Finally we made it. On the last day of the week Archibald managed to join his line of classmates on the frosty playground just before the bell rang. Fifth time lucky. I left him, tartan scarf dragging and knitted tea-cosy hat with its pompom shedding scraps of bright red wool in an incongruously festive trail around a sullen little face.
The whippet, however, once roused from her post-breakfast nap, was full of the joys of spring. She chose a patch of bergenias on the edge the lane for her first stop. The sky was bright, cold and clear, and the verges seemed to be full of interesting smells. The birds seem invigorated too – there has been noticeably more choral work in the mornings and quite a busy promenade along the beams of the de-glassed glasshouse and the bare trunks of the vine. The newly pruned fruit trees below the village look neat as a pin and ready to burst forth.

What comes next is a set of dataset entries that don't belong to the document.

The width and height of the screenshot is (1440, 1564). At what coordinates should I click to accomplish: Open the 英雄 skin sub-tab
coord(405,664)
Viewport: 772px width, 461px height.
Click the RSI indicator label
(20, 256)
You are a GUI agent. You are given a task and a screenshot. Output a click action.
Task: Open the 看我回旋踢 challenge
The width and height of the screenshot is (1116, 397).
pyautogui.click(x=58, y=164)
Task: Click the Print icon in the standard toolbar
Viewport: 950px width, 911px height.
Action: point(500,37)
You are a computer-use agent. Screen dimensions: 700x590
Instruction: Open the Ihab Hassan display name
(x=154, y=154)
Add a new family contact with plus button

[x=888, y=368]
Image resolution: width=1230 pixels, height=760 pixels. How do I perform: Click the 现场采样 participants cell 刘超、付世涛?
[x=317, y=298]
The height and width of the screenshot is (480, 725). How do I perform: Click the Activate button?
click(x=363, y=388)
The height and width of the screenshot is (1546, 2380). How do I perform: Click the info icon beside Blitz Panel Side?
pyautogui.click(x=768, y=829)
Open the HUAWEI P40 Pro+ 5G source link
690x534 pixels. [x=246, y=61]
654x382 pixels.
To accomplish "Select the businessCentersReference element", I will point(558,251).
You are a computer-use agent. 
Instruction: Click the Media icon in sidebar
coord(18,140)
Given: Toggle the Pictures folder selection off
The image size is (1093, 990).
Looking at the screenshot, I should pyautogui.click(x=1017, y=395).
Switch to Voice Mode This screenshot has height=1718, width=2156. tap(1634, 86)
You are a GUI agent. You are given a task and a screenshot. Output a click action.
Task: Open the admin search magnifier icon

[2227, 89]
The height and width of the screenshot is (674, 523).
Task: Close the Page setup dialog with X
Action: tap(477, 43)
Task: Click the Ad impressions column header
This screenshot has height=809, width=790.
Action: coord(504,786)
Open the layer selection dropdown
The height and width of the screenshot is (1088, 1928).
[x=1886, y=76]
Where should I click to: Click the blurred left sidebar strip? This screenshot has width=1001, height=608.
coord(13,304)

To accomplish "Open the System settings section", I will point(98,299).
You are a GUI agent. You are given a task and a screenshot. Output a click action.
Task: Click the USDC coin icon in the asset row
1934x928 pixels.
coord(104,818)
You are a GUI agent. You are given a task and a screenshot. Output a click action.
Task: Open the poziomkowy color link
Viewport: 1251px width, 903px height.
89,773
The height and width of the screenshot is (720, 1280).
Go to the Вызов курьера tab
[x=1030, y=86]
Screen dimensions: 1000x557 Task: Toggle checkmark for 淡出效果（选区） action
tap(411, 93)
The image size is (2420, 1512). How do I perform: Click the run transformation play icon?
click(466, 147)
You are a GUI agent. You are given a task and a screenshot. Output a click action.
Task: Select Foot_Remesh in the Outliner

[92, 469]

A curious robin came to watch me as I pruned the hydrangea down to the just-burgeoning lower buds, last summer’s petals falling like confetti. Already beneath my feet fat green shoots were pushing up through the mulch; I’ve forgotten whether they are tulips or hyacinths, but this mystery only fuels the anticipation. Something has tried to dig up the bulbs from a large pot by the door – last year’s tulips, which I found sprouting in a box last autumn. Squirrels or children…? I’ve been making regular tours of the hellebores I planted out last year, waiting for a show, but it has so far been muted – one or two slightly nibbled flowers. Perhaps they need more time to settle in. Or was I supposed to remove all last year’s leaves? This seemed a bit extreme when there is so little greenery left in the garden.
Inspired by all the pictures of frosted topiary and other exhortations to create structure in one’s garden I attempted to ‘shape’ a small holm oak that had seeded itself some years ago, aiming for a lollipop effect. I am fairly pleased with the result although only time will tell whether it thrives after its haircut. Likewise my efforts at training the espalier apples and pears along the wall behind the vegetable patch; since they were first planted and tied in professionally none of the subsequent twigs seems to want to grow in the direction I desire. At least I have gained – I hope – a head start on the aphids that decimated them last summer by applying a winter wash.
And then there are the snowdrops. Every garden magazine and Sunday supplement article is full of them, because to be fair there are only limited plants to rave about in February. We have a small crowd here – just the bog-standard Galanthus nivalis as far as I know – huddled under a hazel tree just to the left of the driveway. I made a half-hearted attempt to split a few clumps last year, hoping to encourage them to spread outwards under the canopy of the hazel; being the first time I had attempted this I thought it would be foolish to spend too much time on it if my efforts were simply to kill off the little chaps rather than multiply them. So I am delighted that they appear to have survived – there are numerous lonely singletons nodding their pretty white heads. I can understand why people become devoted galanthophiles. Snowdrops are so delicate, elegant and pure in their restrained palette of green and white – and their appearance amongst the frost and the brown skeletons of winter cannot fail to bring joy. However, I am determined to resist this new potential obsession, as the children would surely stamp on the most special of cultivars and I don’t need any more garden-related distress (the whippet’s violent pursuit of squirrels has been quite emotionally draining). But if I come across a Galanthus ‘Grumpy’ I might be tempted – I think Archibald would appreciate it.